Lines of data:
========================

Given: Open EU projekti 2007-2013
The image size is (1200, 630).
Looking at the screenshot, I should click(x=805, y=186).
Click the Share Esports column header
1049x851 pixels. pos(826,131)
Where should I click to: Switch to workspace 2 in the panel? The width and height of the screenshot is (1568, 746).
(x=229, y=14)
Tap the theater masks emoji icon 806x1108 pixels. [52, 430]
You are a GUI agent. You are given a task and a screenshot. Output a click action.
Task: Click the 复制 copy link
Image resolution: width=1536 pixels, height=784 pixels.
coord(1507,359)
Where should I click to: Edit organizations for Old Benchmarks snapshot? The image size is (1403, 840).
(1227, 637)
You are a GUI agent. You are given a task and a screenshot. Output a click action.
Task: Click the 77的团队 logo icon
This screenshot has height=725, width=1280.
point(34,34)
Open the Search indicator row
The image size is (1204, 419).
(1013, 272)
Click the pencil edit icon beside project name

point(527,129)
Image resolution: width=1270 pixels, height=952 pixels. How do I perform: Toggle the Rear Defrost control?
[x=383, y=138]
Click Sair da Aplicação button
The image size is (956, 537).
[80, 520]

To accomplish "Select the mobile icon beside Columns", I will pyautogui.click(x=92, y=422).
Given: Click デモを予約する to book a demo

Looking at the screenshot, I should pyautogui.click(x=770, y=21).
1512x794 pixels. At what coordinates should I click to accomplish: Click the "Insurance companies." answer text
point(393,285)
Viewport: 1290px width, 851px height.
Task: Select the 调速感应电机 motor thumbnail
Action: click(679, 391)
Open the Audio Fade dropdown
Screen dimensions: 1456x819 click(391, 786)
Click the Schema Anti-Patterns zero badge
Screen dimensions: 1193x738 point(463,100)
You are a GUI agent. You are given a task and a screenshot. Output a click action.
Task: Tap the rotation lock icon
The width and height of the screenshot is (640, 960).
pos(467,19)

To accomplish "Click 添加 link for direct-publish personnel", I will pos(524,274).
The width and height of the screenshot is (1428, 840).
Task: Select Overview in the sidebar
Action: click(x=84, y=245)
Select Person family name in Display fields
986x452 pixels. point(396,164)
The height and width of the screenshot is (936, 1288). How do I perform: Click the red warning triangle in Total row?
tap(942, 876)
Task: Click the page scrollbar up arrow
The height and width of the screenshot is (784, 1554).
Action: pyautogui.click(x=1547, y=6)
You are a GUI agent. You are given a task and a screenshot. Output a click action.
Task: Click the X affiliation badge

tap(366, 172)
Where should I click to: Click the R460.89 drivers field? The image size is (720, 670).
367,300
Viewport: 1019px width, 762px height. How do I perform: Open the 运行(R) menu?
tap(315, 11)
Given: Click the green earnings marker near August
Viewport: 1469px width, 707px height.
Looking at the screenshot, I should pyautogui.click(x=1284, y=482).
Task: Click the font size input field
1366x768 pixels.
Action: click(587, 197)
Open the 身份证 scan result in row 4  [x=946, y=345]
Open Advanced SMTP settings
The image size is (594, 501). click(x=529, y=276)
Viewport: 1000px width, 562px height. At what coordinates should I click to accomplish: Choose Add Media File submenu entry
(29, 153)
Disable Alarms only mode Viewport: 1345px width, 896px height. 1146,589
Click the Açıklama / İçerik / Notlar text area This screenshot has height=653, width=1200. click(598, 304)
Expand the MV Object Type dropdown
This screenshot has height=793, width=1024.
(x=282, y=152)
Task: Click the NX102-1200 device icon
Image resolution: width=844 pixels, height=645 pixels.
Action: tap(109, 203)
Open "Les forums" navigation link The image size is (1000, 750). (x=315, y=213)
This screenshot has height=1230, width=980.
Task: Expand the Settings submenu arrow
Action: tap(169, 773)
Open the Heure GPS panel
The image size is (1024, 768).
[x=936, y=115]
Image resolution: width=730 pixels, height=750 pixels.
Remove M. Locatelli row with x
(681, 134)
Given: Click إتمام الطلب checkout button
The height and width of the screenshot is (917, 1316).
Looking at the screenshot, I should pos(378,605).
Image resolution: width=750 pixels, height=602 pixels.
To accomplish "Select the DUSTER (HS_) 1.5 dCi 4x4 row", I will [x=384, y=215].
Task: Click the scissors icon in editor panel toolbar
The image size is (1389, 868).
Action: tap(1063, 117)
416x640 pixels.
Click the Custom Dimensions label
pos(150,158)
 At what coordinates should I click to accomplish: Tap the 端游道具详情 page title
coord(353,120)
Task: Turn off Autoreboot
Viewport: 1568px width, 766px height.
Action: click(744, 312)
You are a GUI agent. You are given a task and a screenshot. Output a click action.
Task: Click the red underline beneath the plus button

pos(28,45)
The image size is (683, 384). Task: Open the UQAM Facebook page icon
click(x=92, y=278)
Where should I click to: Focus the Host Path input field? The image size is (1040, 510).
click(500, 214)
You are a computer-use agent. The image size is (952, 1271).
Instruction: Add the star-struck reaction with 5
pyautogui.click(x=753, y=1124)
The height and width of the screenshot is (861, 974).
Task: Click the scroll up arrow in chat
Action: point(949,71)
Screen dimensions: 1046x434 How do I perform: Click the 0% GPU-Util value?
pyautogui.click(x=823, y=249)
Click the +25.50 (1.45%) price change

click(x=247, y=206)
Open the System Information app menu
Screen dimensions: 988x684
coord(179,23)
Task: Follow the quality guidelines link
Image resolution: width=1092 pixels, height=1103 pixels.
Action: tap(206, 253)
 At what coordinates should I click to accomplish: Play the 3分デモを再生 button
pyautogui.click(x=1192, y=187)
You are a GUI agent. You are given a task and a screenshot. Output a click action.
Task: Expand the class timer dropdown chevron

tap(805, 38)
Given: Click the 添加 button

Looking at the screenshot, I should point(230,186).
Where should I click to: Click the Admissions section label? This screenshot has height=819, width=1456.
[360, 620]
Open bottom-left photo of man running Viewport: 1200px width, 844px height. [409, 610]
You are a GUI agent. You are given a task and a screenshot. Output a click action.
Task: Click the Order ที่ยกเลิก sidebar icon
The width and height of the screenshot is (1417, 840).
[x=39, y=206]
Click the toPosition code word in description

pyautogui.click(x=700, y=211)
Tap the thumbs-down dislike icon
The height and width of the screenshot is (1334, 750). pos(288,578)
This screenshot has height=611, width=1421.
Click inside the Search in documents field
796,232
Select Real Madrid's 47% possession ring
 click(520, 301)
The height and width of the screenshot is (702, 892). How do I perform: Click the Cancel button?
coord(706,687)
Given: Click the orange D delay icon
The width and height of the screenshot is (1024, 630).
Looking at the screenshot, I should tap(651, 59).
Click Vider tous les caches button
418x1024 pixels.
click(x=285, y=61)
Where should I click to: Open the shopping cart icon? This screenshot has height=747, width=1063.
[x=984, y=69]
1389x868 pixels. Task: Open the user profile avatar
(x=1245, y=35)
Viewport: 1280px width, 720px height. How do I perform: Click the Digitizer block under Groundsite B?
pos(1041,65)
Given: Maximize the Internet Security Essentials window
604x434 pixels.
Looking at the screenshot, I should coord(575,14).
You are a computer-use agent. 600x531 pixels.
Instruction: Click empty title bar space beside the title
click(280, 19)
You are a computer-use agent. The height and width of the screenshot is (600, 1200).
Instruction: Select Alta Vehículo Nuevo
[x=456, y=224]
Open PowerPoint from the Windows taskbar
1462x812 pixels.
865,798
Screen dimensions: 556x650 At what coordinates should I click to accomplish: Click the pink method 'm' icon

========================

Stated problem: Please retype every one of the items above without changing anything.

Final result:
Given: Open EU projekti 2007-2013
The image size is (1200, 630).
Looking at the screenshot, I should click(x=805, y=186).
Click the Share Esports column header
1049x851 pixels. pos(826,131)
Where should I click to: Switch to workspace 2 in the panel? The width and height of the screenshot is (1568, 746).
(x=229, y=14)
Tap the theater masks emoji icon 806x1108 pixels. [52, 430]
You are a GUI agent. You are given a task and a screenshot. Output a click action.
Task: Click the 复制 copy link
Image resolution: width=1536 pixels, height=784 pixels.
coord(1507,359)
Where should I click to: Edit organizations for Old Benchmarks snapshot? The image size is (1403, 840).
(1227, 637)
You are a GUI agent. You are given a task and a screenshot. Output a click action.
Task: Click the 77的团队 logo icon
This screenshot has height=725, width=1280.
point(34,34)
Open the Search indicator row
The image size is (1204, 419).
(1013, 272)
Click the pencil edit icon beside project name

point(527,129)
Image resolution: width=1270 pixels, height=952 pixels. How do I perform: Toggle the Rear Defrost control?
[x=383, y=138]
Click Sair da Aplicação button
The image size is (956, 537).
[80, 520]

To accomplish "Select the mobile icon beside Columns", I will pyautogui.click(x=92, y=422).
Given: Click デモを予約する to book a demo

Looking at the screenshot, I should pyautogui.click(x=770, y=21).
1512x794 pixels. At what coordinates should I click to accomplish: Click the "Insurance companies." answer text
point(393,285)
Viewport: 1290px width, 851px height.
Task: Select the 调速感应电机 motor thumbnail
Action: click(679, 391)
Open the Audio Fade dropdown
Screen dimensions: 1456x819 click(391, 786)
Click the Schema Anti-Patterns zero badge
Screen dimensions: 1193x738 point(463,100)
You are a GUI agent. You are given a task and a screenshot. Output a click action.
Task: Tap the rotation lock icon
The width and height of the screenshot is (640, 960).
pos(467,19)

To accomplish "Click 添加 link for direct-publish personnel", I will pos(524,274).
The width and height of the screenshot is (1428, 840).
Task: Select Overview in the sidebar
Action: click(x=84, y=245)
Select Person family name in Display fields
986x452 pixels. point(396,164)
The height and width of the screenshot is (936, 1288). How do I perform: Click the red warning triangle in Total row?
tap(942, 876)
Task: Click the page scrollbar up arrow
The height and width of the screenshot is (784, 1554).
Action: pyautogui.click(x=1547, y=6)
You are a GUI agent. You are given a task and a screenshot. Output a click action.
Task: Click the X affiliation badge

tap(366, 172)
Where should I click to: Click the R460.89 drivers field? The image size is (720, 670).
367,300
Viewport: 1019px width, 762px height. How do I perform: Open the 运行(R) menu?
tap(315, 11)
Given: Click the green earnings marker near August
Viewport: 1469px width, 707px height.
Looking at the screenshot, I should pyautogui.click(x=1284, y=482).
Task: Click the font size input field
1366x768 pixels.
Action: click(587, 197)
Open the 身份证 scan result in row 4  [x=946, y=345]
Open Advanced SMTP settings
The image size is (594, 501). click(x=529, y=276)
Viewport: 1000px width, 562px height. At what coordinates should I click to accomplish: Choose Add Media File submenu entry
(29, 153)
Disable Alarms only mode Viewport: 1345px width, 896px height. 1146,589
Click the Açıklama / İçerik / Notlar text area This screenshot has height=653, width=1200. click(598, 304)
Expand the MV Object Type dropdown
This screenshot has height=793, width=1024.
(x=282, y=152)
Task: Click the NX102-1200 device icon
Image resolution: width=844 pixels, height=645 pixels.
Action: tap(109, 203)
Open "Les forums" navigation link The image size is (1000, 750). (x=315, y=213)
This screenshot has height=1230, width=980.
Task: Expand the Settings submenu arrow
Action: tap(169, 773)
Open the Heure GPS panel
The image size is (1024, 768).
[x=936, y=115]
Image resolution: width=730 pixels, height=750 pixels.
Remove M. Locatelli row with x
(681, 134)
Given: Click إتمام الطلب checkout button
The height and width of the screenshot is (917, 1316).
Looking at the screenshot, I should pos(378,605).
Image resolution: width=750 pixels, height=602 pixels.
To accomplish "Select the DUSTER (HS_) 1.5 dCi 4x4 row", I will [x=384, y=215].
Task: Click the scissors icon in editor panel toolbar
The image size is (1389, 868).
Action: tap(1063, 117)
416x640 pixels.
Click the Custom Dimensions label
pos(150,158)
 At what coordinates should I click to accomplish: Tap the 端游道具详情 page title
coord(353,120)
Task: Turn off Autoreboot
Viewport: 1568px width, 766px height.
Action: click(744, 312)
You are a GUI agent. You are given a task and a screenshot. Output a click action.
Task: Click the red underline beneath the plus button

pos(28,45)
The image size is (683, 384). Task: Open the UQAM Facebook page icon
click(x=92, y=278)
Where should I click to: Focus the Host Path input field? The image size is (1040, 510).
click(500, 214)
You are a computer-use agent. The image size is (952, 1271).
Instruction: Add the star-struck reaction with 5
pyautogui.click(x=753, y=1124)
The height and width of the screenshot is (861, 974).
Task: Click the scroll up arrow in chat
Action: point(949,71)
Screen dimensions: 1046x434 How do I perform: Click the 0% GPU-Util value?
pyautogui.click(x=823, y=249)
Click the +25.50 (1.45%) price change

click(x=247, y=206)
Open the System Information app menu
Screen dimensions: 988x684
coord(179,23)
Task: Follow the quality guidelines link
Image resolution: width=1092 pixels, height=1103 pixels.
Action: tap(206, 253)
 At what coordinates should I click to accomplish: Play the 3分デモを再生 button
pyautogui.click(x=1192, y=187)
You are a GUI agent. You are given a task and a screenshot. Output a click action.
Task: Expand the class timer dropdown chevron

tap(805, 38)
Given: Click the 添加 button

Looking at the screenshot, I should point(230,186).
Where should I click to: Click the Admissions section label? This screenshot has height=819, width=1456.
[360, 620]
Open bottom-left photo of man running Viewport: 1200px width, 844px height. [409, 610]
You are a GUI agent. You are given a task and a screenshot. Output a click action.
Task: Click the Order ที่ยกเลิก sidebar icon
The width and height of the screenshot is (1417, 840).
[x=39, y=206]
Click the toPosition code word in description

pyautogui.click(x=700, y=211)
Tap the thumbs-down dislike icon
The height and width of the screenshot is (1334, 750). pos(288,578)
This screenshot has height=611, width=1421.
Click inside the Search in documents field
796,232
Select Real Madrid's 47% possession ring
 click(520, 301)
The height and width of the screenshot is (702, 892). How do I perform: Click the Cancel button?
coord(706,687)
Given: Click the orange D delay icon
The width and height of the screenshot is (1024, 630).
Looking at the screenshot, I should tap(651, 59).
Click Vider tous les caches button
418x1024 pixels.
click(x=285, y=61)
Where should I click to: Open the shopping cart icon? This screenshot has height=747, width=1063.
[x=984, y=69]
1389x868 pixels. Task: Open the user profile avatar
(x=1245, y=35)
Viewport: 1280px width, 720px height. How do I perform: Click the Digitizer block under Groundsite B?
pos(1041,65)
Given: Maximize the Internet Security Essentials window
604x434 pixels.
Looking at the screenshot, I should coord(575,14).
You are a computer-use agent. 600x531 pixels.
Instruction: Click empty title bar space beside the title
click(280, 19)
You are a computer-use agent. The height and width of the screenshot is (600, 1200).
Instruction: Select Alta Vehículo Nuevo
[x=456, y=224]
Open PowerPoint from the Windows taskbar
1462x812 pixels.
865,798
Screen dimensions: 556x650 At what coordinates should I click to accomplish: Click the pink method 'm' icon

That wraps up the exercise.